TEXT SECTION:
-*-*-

AI and ML Infra Software Engineer, GPU Clusters

3 Weeks ago • 5 Years + • Artificial Intelligence • $148,000 PA - $356,500 PA

Job Summary

Job Description

NVIDIA seeks an AI/ML Infrastructure Software Engineer to enhance productivity for researchers by improving GPU cluster infrastructure. Responsibilities include collaborating with research teams to understand infrastructure needs, optimizing performance for high availability and scalability, defining key performance indicators for researcher efficiency, and collaborating with diverse teams to build a seamless AI/ML ecosystem. The role requires staying updated on advancements in AI/ML technologies and implementing them within the company. This involves working with HPC infrastructure, accelerated computing, storage systems, scheduling tools, high-speed networking, containers, and large-scale distributed training workloads using frameworks like PyTorch, NeMo, or JAX.
Must have:
  • 5+ years experience in AI/ML and HPC
  • HPC infrastructure expertise
  • Accelerated computing knowledge
  • Experience with PyTorch, NeMo, or JAX
  • Proficiency in Python, Go, Bash
  • Strong communication & collaboration skills
Perks:
  • Competitive salary
  • Comprehensive benefits package
  • Equity

Job Details

NVIDIA has been transforming computer graphics, PC gaming, and accelerated computing for more than 25 years. It’s a unique legacy of innovation that’s fueled by great technology—and amazing people. Today, we’re tapping into the unlimited potential of AI to define the next era of computing. An era in which our GPU acts as the brains of computers, robots, and self-driving cars that can understand the world. Doing what’s never been done before takes vision, innovation, and the world’s best talent. As an NVIDIAN, you’ll be immersed in a diverse, supportive environment where everyone is inspired to do their best work. Come join the team and see how you can make a lasting impact on the world.

We are currently hiring an AI/ML Infrastructure Software Engineer at NVIDIA to join our Hardware Infrastructure team. As an Engineer, you will play a crucial role in boosting productivity for our researchers through implementing advancements across the entire stack. Your primary responsibility will involve working closely with customers to identify and resolve infrastructure gaps, enabling innovative AI and ML research on GPU Clusters. Together, we can create powerful, efficient, and scalable solutions as we shape the future of AI/ML technology!

-*-*-

INSTRUCTION A:
Print the part of the job posting from "Job Description" up to and including "NeMo, or JAX.".
The entries that follow have no connection to the job posting.

-*-*-

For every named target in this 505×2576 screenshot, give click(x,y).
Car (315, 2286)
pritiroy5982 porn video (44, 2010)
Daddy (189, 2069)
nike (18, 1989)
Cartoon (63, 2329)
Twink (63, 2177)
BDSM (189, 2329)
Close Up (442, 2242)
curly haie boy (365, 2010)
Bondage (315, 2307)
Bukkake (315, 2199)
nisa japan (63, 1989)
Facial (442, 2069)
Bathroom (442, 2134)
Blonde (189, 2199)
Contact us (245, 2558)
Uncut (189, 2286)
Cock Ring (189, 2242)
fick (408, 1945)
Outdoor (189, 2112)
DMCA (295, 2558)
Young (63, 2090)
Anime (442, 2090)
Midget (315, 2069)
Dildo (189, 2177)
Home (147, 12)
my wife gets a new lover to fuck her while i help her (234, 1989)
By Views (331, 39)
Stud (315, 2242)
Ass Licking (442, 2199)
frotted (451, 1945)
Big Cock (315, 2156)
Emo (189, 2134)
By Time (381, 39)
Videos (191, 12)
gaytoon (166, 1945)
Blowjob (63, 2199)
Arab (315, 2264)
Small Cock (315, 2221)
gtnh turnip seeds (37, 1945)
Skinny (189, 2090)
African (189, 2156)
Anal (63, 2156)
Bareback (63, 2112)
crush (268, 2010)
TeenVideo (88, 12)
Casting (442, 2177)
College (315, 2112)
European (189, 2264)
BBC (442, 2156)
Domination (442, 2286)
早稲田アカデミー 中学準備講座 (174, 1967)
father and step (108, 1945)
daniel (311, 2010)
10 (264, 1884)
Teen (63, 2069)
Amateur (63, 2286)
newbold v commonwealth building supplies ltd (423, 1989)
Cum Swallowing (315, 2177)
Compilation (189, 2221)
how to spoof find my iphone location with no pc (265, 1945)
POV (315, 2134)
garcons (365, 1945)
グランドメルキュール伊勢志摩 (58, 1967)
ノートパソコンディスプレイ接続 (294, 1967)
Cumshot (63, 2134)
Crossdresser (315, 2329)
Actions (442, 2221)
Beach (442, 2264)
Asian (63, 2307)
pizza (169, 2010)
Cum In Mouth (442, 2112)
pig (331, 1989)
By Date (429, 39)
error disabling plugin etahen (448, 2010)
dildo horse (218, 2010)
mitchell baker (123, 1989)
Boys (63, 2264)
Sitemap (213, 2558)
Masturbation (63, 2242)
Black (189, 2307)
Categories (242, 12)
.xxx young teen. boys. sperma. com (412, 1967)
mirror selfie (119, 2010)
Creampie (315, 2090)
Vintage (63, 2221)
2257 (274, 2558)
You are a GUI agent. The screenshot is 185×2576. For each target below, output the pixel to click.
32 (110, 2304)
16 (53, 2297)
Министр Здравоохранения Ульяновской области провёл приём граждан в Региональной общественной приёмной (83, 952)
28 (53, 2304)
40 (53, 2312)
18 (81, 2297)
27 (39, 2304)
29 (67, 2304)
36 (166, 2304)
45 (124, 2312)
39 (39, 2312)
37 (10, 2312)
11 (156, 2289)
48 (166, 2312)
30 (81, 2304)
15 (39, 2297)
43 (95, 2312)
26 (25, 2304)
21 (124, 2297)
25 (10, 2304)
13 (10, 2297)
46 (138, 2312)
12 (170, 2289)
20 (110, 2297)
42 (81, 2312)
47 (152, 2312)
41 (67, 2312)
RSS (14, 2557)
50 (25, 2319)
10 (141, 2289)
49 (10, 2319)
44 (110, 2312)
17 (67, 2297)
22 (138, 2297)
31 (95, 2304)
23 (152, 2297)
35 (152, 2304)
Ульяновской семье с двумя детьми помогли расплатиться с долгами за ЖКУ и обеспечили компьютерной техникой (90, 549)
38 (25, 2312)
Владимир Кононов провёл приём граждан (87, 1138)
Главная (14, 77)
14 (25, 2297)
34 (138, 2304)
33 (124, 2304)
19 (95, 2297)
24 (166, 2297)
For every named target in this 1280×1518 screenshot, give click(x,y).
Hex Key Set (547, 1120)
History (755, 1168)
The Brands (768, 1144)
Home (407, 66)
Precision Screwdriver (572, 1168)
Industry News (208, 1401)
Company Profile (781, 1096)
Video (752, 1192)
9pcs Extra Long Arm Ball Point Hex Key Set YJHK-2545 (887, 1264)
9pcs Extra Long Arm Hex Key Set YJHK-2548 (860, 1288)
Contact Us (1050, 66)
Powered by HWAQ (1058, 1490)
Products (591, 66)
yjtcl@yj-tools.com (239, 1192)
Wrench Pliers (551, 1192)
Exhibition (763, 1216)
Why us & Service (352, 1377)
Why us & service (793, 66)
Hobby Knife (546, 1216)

-*-*-

INSTRUCTION B:
Turn the entries, from their first line up to and including the line that contains "gaytoon (166, 1945)", into a JSON list of strings with one string per line, omitting blank lines.

TASK ANSWER A:
Job Description

NVIDIA seeks an AI/ML Infrastructure Software Engineer to enhance productivity for researchers by improving GPU cluster infrastructure. Responsibilities include collaborating with research teams to understand infrastructure needs, optimizing performance for high availability and scalability, defining key performance indicators for researcher efficiency, and collaborating with diverse teams to build a seamless AI/ML ecosystem. The role requires staying updated on advancements in AI/ML technologies and implementing them within the company. This involves working with HPC infrastructure, accelerated computing, storage systems, scheduling tools, high-speed networking, containers, and large-scale distributed training workloads using frameworks like PyTorch, NeMo, or JAX.

TASK ANSWER B:
[
  "For every named target in this 505×2576 screenshot, give click(x,y).",
  "Car (315, 2286)",
  "pritiroy5982 porn video (44, 2010)",
  "Daddy (189, 2069)",
  "nike (18, 1989)",
  "Cartoon (63, 2329)",
  "Twink (63, 2177)",
  "BDSM (189, 2329)",
  "Close Up (442, 2242)",
  "curly haie boy (365, 2010)",
  "Bondage (315, 2307)",
  "Bukkake (315, 2199)",
  "nisa japan (63, 1989)",
  "Facial (442, 2069)",
  "Bathroom (442, 2134)",
  "Blonde (189, 2199)",
  "Contact us (245, 2558)",
  "Uncut (189, 2286)",
  "Cock Ring (189, 2242)",
  "fick (408, 1945)",
  "Outdoor (189, 2112)",
  "DMCA (295, 2558)",
  "Young (63, 2090)",
  "Anime (442, 2090)",
  "Midget (315, 2069)",
  "Dildo (189, 2177)",
  "Home (147, 12)",
  "my wife gets a new lover to fuck her while i help her (234, 1989)",
  "By Views (331, 39)",
  "Stud (315, 2242)",
  "Ass Licking (442, 2199)",
  "frotted (451, 1945)",
  "Big Cock (315, 2156)",
  "Emo (189, 2134)",
  "By Time (381, 39)",
  "Videos (191, 12)",
  "gaytoon (166, 1945)"
]